**GOAL OF THE EXERCISE:** Count the lines below that contain the word "Open" and give only that number.

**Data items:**
+---+
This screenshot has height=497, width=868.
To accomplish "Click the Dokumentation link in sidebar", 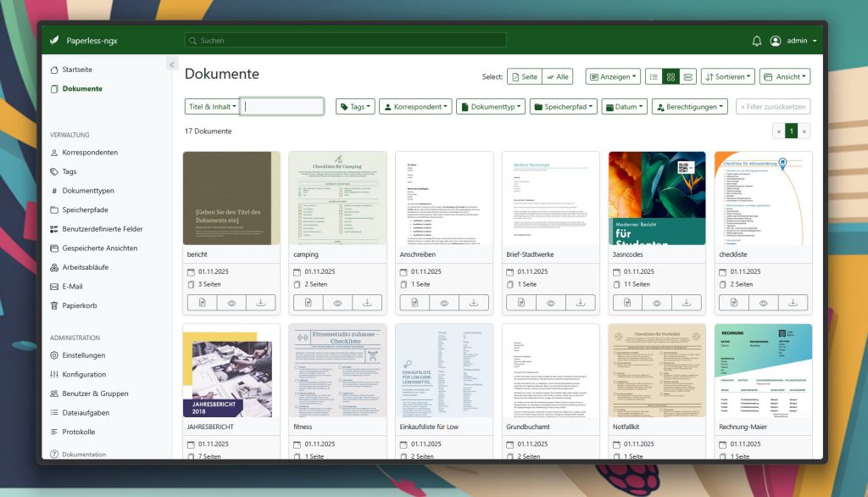I will pos(84,455).
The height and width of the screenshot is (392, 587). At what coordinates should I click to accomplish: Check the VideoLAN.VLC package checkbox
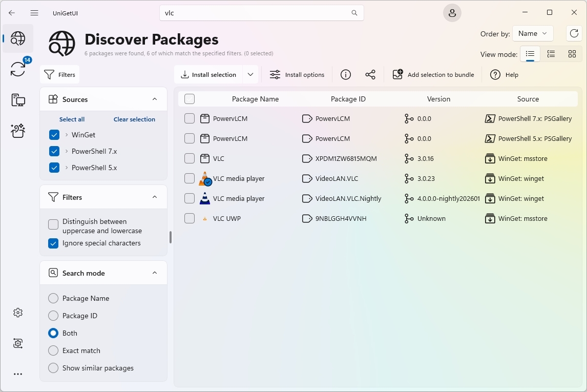pyautogui.click(x=190, y=178)
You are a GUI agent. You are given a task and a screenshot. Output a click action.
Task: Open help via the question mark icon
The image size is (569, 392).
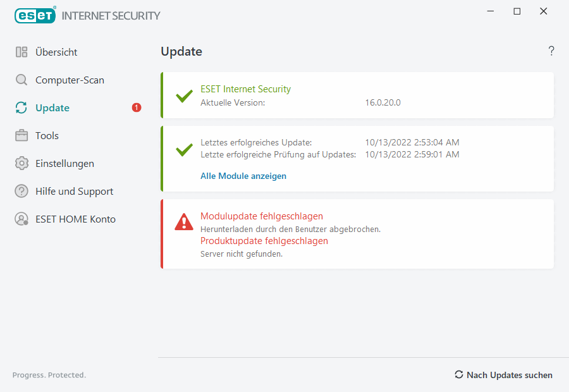551,51
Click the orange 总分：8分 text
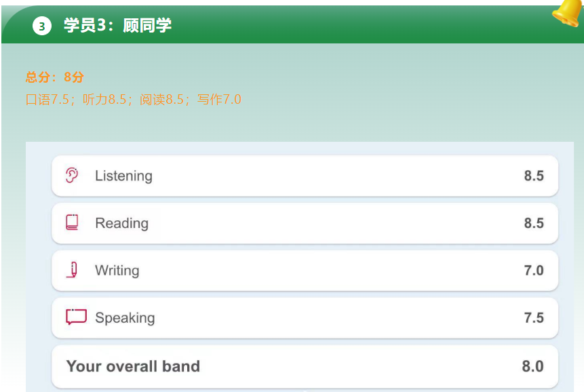The image size is (584, 392). 55,77
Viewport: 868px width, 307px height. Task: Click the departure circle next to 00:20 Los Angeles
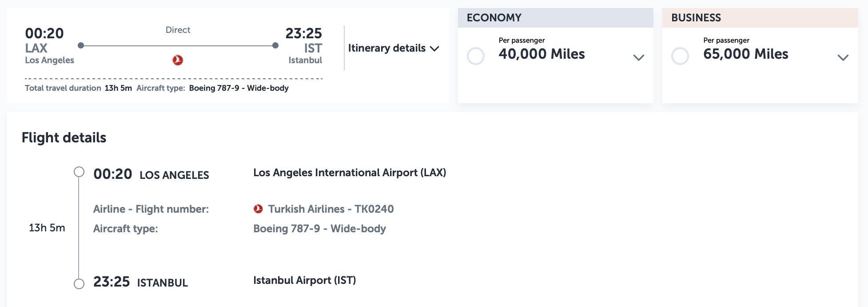[80, 173]
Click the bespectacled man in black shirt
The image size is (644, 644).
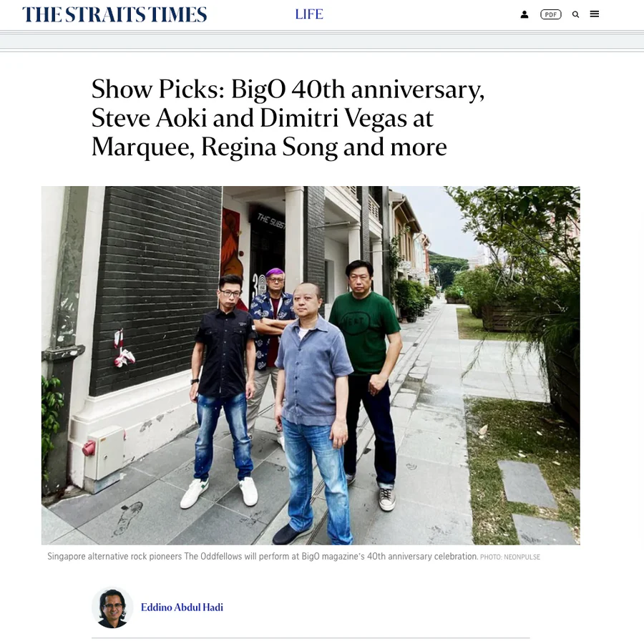(x=224, y=390)
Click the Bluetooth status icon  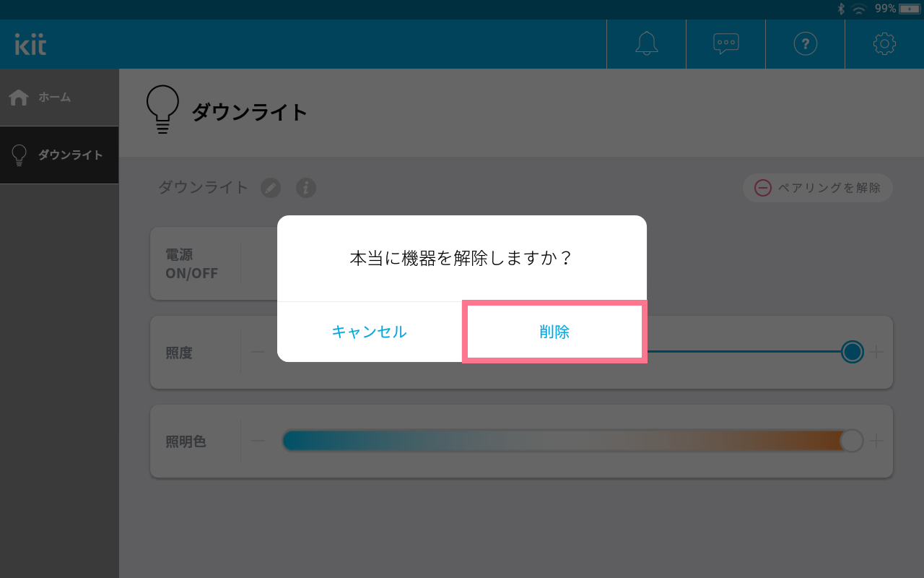click(x=840, y=9)
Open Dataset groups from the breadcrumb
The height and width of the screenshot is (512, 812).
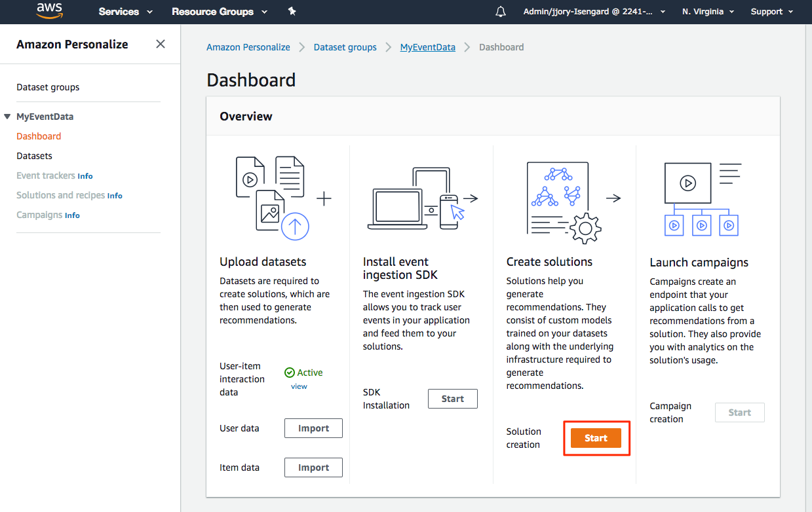(345, 47)
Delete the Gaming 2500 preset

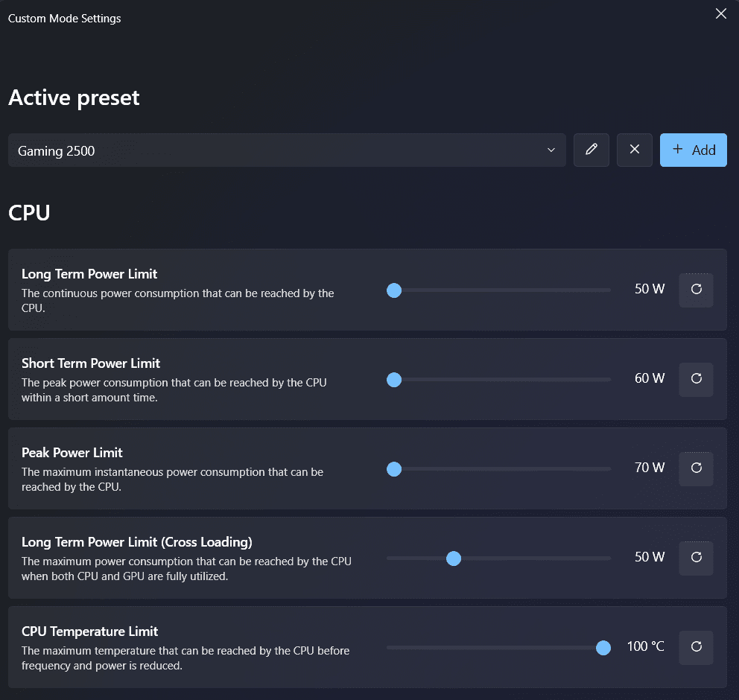click(635, 150)
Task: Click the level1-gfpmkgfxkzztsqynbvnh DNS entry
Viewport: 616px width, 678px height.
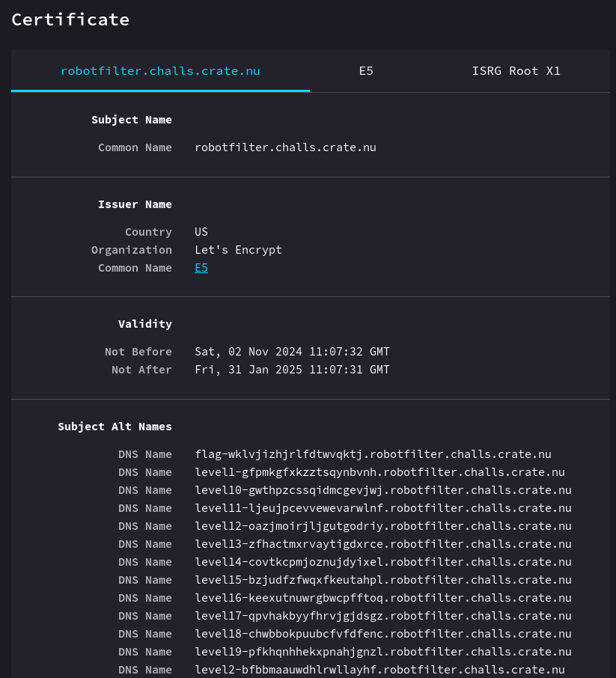Action: tap(379, 471)
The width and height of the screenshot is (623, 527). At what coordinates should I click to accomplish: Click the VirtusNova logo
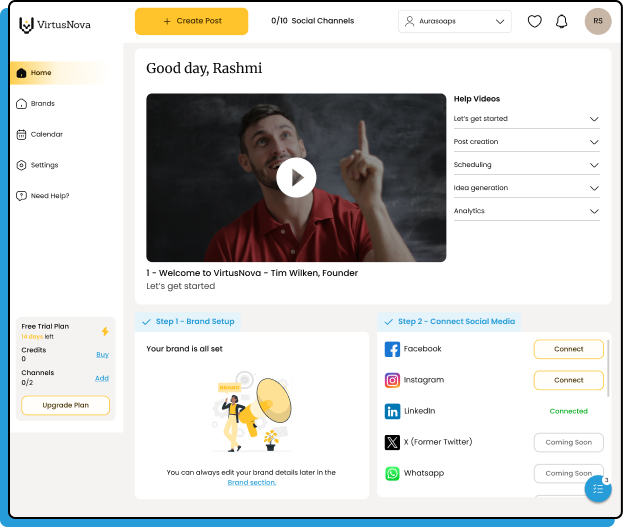(55, 24)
+---+
**ANSWER BELOW:** 2